Entity Linking

Configuration

First, create a copy of the entity linking configuration.

cp config/entity_linking.prod.json config/entity_linking.json

Dictionary-based Entity Linker

The dictionary-based entity linker requires an entity vocabulary as its input. An entity vocabulary may look like:

id	type	heading	synonyms
Q1	Person	Barack Obama	Obama;Barack
Q2	Person	Angela Merkel	Merkel
Q3	Location	Honolulu
Q4	Location	Hamburg	Hansestadt
Q5	Location	America	US;USA;United States

Each entry has a unique entity id, an entity id, a heading and a list of synonyms. We encode an entity vocabulary as a TSV-file:

each line represents an entity
ids must be unique
types can be arbitrary strings
heading is a string
synonyms is a list of strings seperated by a ;

An example TSV entity vocabulary file looks like:

id	type	heading	synonyms
Q1	Person	Barack Obama	Obama;Barack
Q2	Person	Angela Merkel	Merkel
Q3	Location	Honolulu
Q4	Location	Hamburg	Hansestadt
Q5	Location	America	US;USA;United States

Next, we use the entity vocabulary to produce annotations. The entity linker requires:

document/documents as its input
the corresponding document collection
the vocabulary file

The entity linker will automatically insert documents that are not in the database yet.

python src/kgextractiontoolbox/entitylinking/vocab_entity_linking.py -i DOCUMENT -c COLLECTION -v VOCAB_FILE

You may want to link a whole collection. Leave out the input parameter:

python src/kgextractiontoolbox/entitylinking/vocab_entity_linking.py  -c COLLECTION -v VOCAB_FILE

You can also parallelize the entity linking by adding the --workers argument and specify a number of workers.

python src/kgextractiontoolbox/entitylinking/vocab_entity_linking.py -i DOCUMENT -c COLLECTION -v VOCAB_FILE --workers 10

By default, the entity linker writes its logs in a temporary directory and deletes this directory by completion. You can specify a logging directory that will not be deleted: You can also parallelize the entity linking by adding the --workers argument and specify a number of workers.

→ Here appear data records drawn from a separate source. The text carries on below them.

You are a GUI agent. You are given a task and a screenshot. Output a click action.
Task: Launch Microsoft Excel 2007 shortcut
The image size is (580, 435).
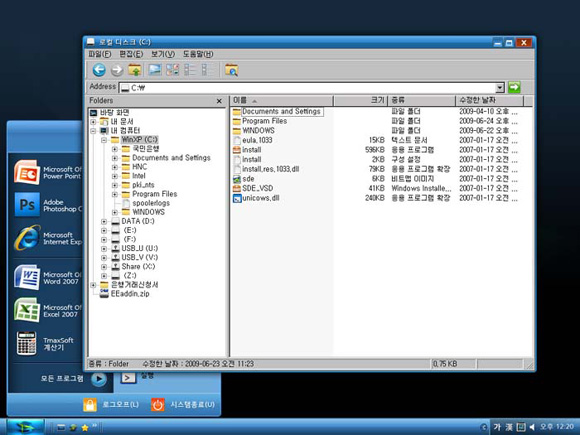47,310
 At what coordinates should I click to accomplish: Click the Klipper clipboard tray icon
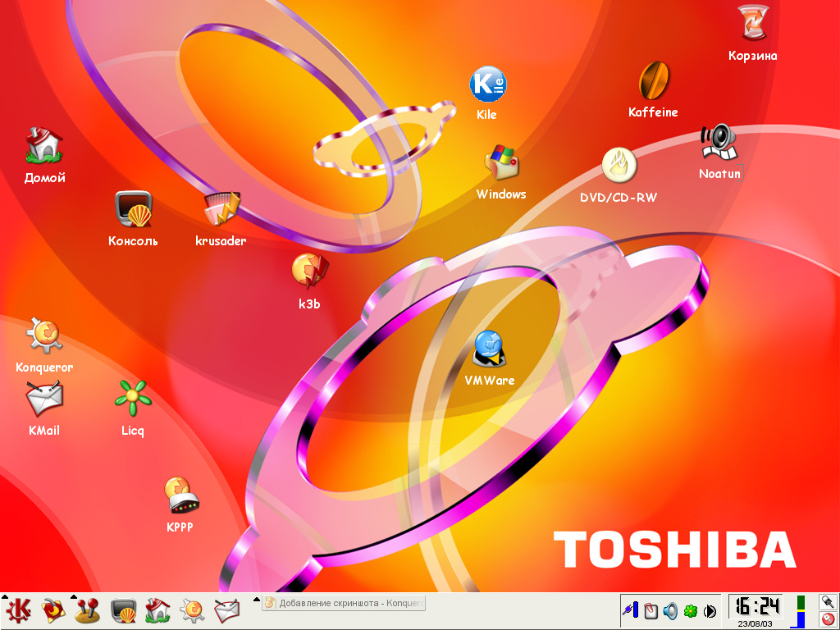(651, 610)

python src/kgextractiontoolbox/entitylinking/vocab_entity_linking.py -i DOCUMENT -c COLLECTION -v VOCAB_FILE --workdir test/

Note that our toolbox won't annotate the same document twice. This will be checked automatically. If your document content has changed, please delete the old table contents (document and doc_tagged_by and tags before).

If your entity vocabulary has changed, you can use the --force argument to enforce linking all documents again.

python src/kgextractiontoolbox/entitylinking/vocab_entity_linking.py -i DOCUMENT -c COLLECTION -v VOCAB_FILE --force

Full-text Documents

If your document includes sections, you must enable section linking explicitly:

python src/kgextractiontoolbox/entitylinking/vocab_entity_linking.py  -c COLLECTION -v VOCAB_FILE --sections

Only if --sections is set, sections are considered in the linking step.

Configuration

There are several options that can be specified in a configuration file.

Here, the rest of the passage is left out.